Many know Component Failure Impact Analysis (CFIA) is somehow related to Problem and Availability Management, yet it remains at best a fuzzy concept for most.
While CFIA is impressive sounding, it is really just a way of evaluating (and predicting) the impact of failures, and locating Single Points of Failure (SPOF). CFIA can:
- Identify Configuration Items (CIs) that can cause an outage
- Locate CIs that have no backup
- Evaluate the risk of failure for each CI
- Justify future investments
- Assist in CMDB creation and maintenance
All it takes to gain these benefits is an Excel Spreadsheet or some graph paper. Following are the 3 steps to success with Component Failure Impact Assessment.
- Select an IT Service, and get the list of CIs, hopefully from Configuration Management, upon which the IT Service depends. If there is no formal Configuration Management Database CMDB, then ask around IT for documentation, paper diagrams and general knowledge.
- Using a spread sheet or graph paper, list CIs in one column and the IT Service(s) across the top row.
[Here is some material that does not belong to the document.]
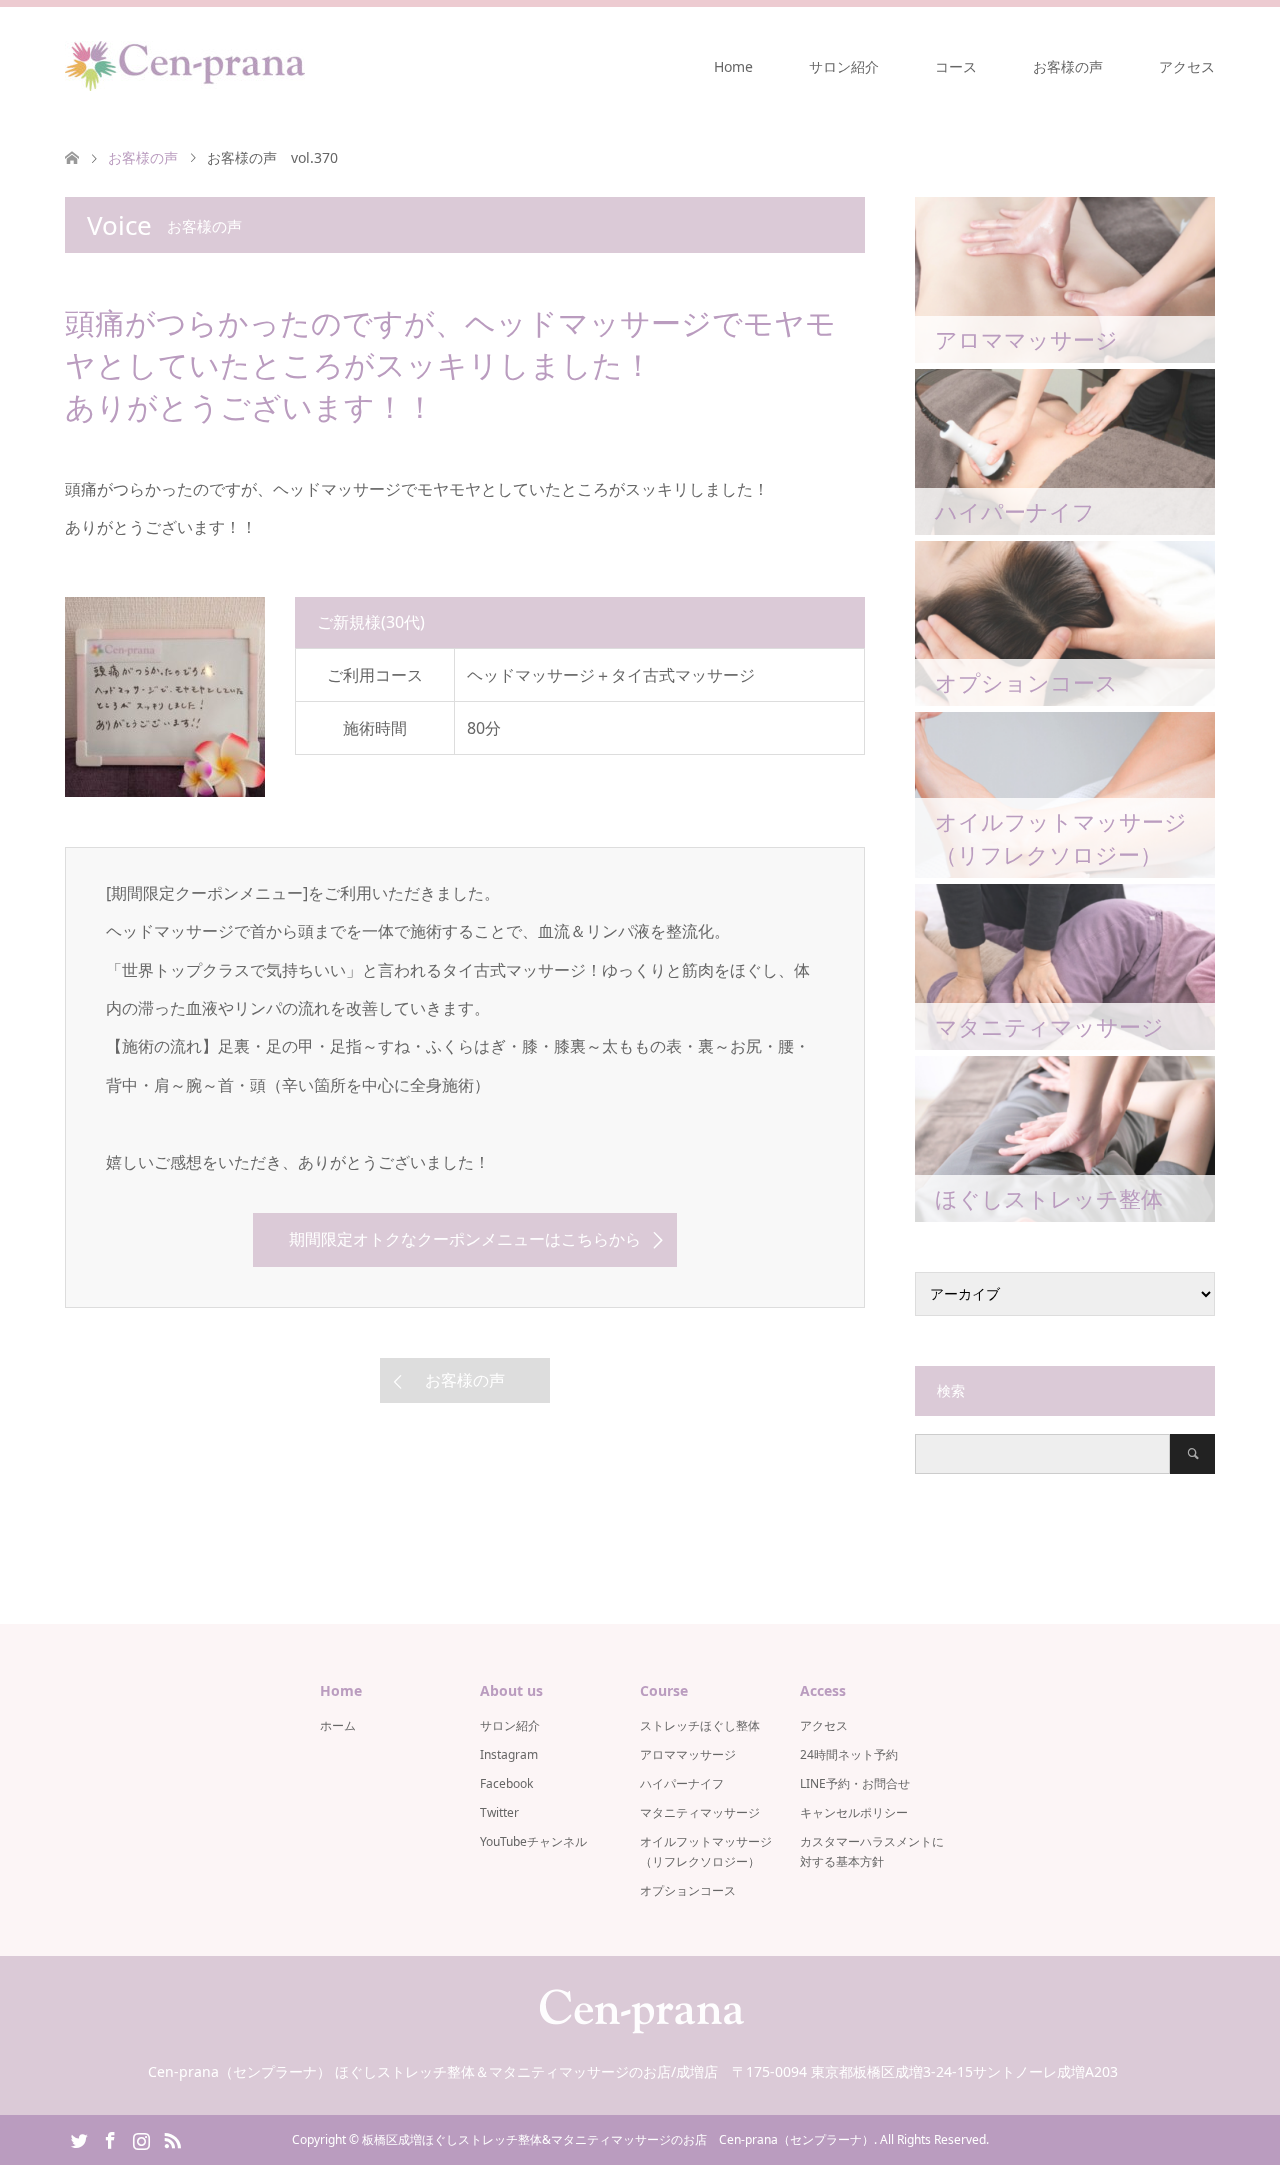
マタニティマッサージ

Then, for each CI, under each service:
- Mark “X” in the column if a CI failure causes an outage
- Mark “A” when the CI has an immediate backup (“hot-start”)
- Mark “B” when the CI has an intermediate backup (“warm-start”)
You now have a basic CFIA matrix! Every “X” and “B” is a potential liability, the final step is to develop a Request for Change (RFC):
- Examine first the “X’s”, then the “B’s”, by asking the following questions:
- Is this CI a SPOF?
- What is the Business/Customer impact of this CI failing? How many Users would be impacted? What would be the cost to the Business?
- What is the probability of failure? Is there anything we can do differently to avoid this impact?
- Are there design changes that could prevent this impact? Should we propose redundancy or some form of resiliency? What would redundancy cost?
As you get good at CFIA, consider expanding your CFIA matrix to include the procedure used to recover from a CI failure as a row across the bottom of your CFIA matrix. (Of course, this requires that you are mature enough to have written procedures!) Adding documented response procedures to your CFIA matrix lets you examine the organization as well as infrastructure. Ask yourself:
- How do we respond when this CI fails?
- What procedures do we follow? Are these procedures documented? Could they be improved? Could they be automated?
- Can we improve the procedure through staff training? New tools or techniques?
- Could preventative maintenance have helped avoid this problem?
Sound CFIA at any level (infrastructure, organization or both) delivers RFCs that can deliver real improvements to the Business without requiring high process maturity or expensive supporting software. There are some IT-centric benefits to CFIA as well, including a head-start on IT Service Continuity Management; Aiding Configuration Management which benefits from the addition of recovery procedures to the CMDB; and Problem and Incident Management who may follow these procedures. All in all another win-win! Without expensive tools, new dedicated resources or complex systems.